■ Records for processing
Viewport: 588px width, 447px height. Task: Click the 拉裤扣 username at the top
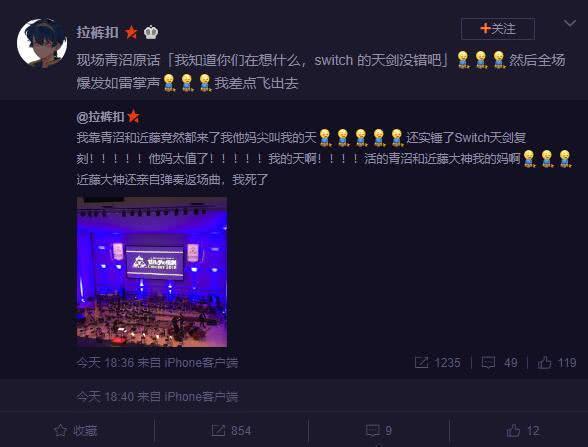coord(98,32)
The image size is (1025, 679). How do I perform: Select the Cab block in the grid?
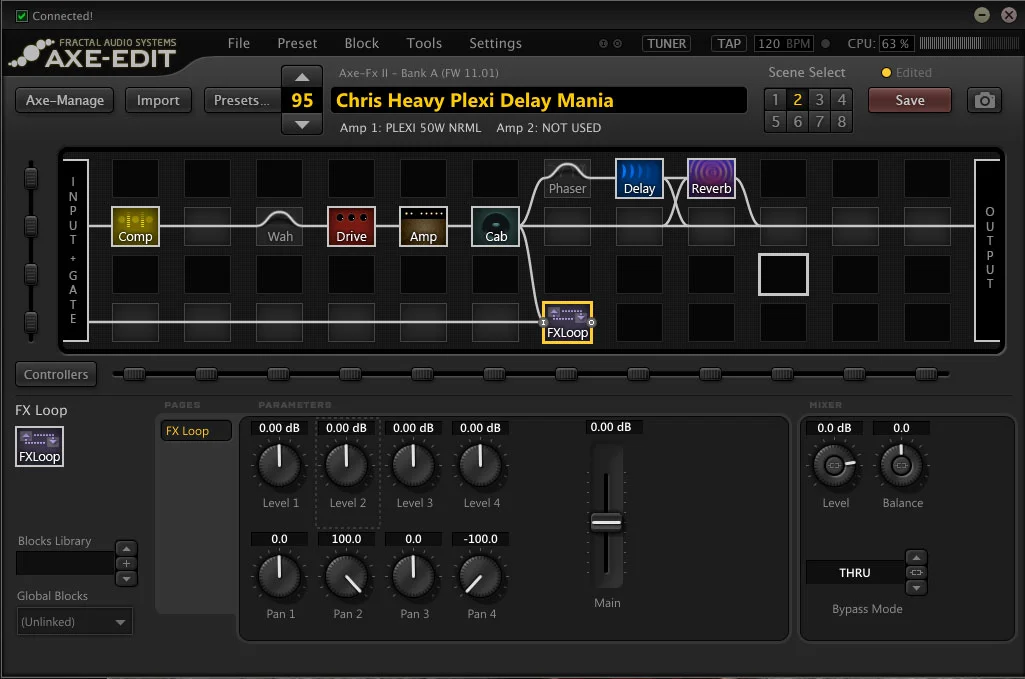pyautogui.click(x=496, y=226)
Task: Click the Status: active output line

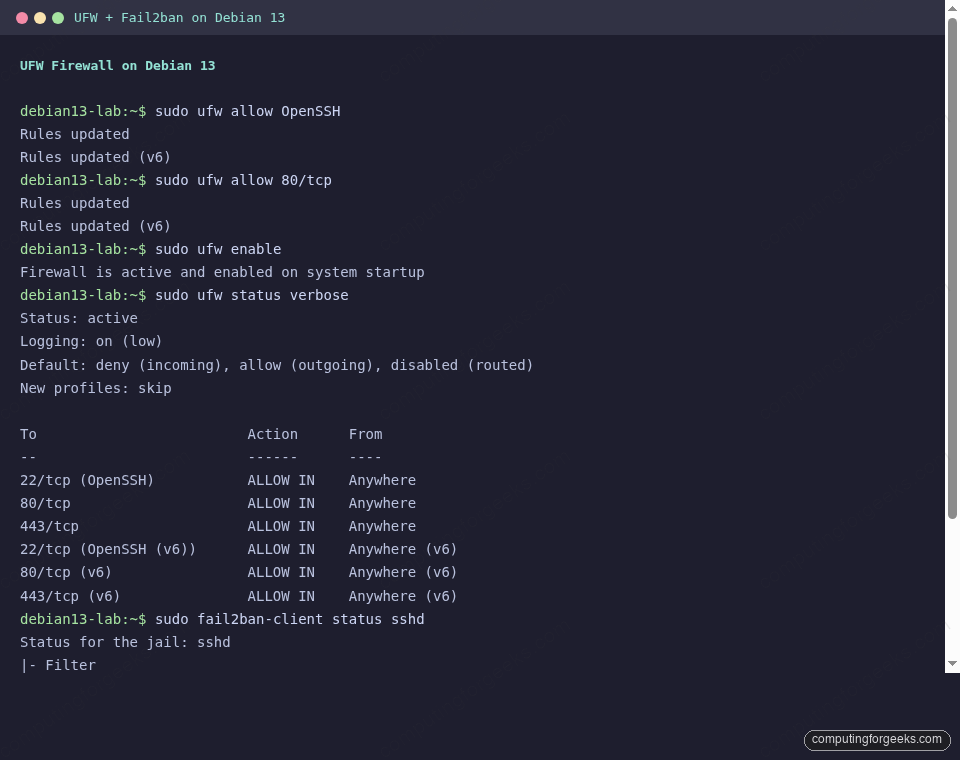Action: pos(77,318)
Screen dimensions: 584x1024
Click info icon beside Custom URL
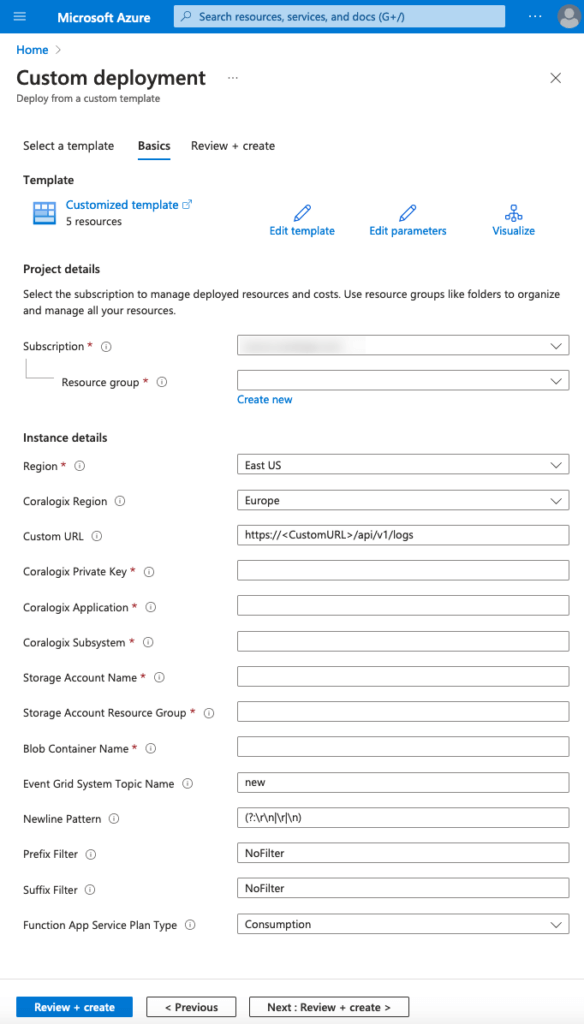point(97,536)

■ The problem
Write the listing above out again word for word, excluding all images.

■ Response area
Viewport: 588px width, 447px height. Task: Click the 拉裤扣 username at the top
coord(98,32)
The image size is (1025, 679). How do I perform: Select the Cab block in the grid?
pyautogui.click(x=496, y=226)
Task: Click the Status: active output line

Action: pos(77,318)
Screen dimensions: 584x1024
Click info icon beside Custom URL
point(97,536)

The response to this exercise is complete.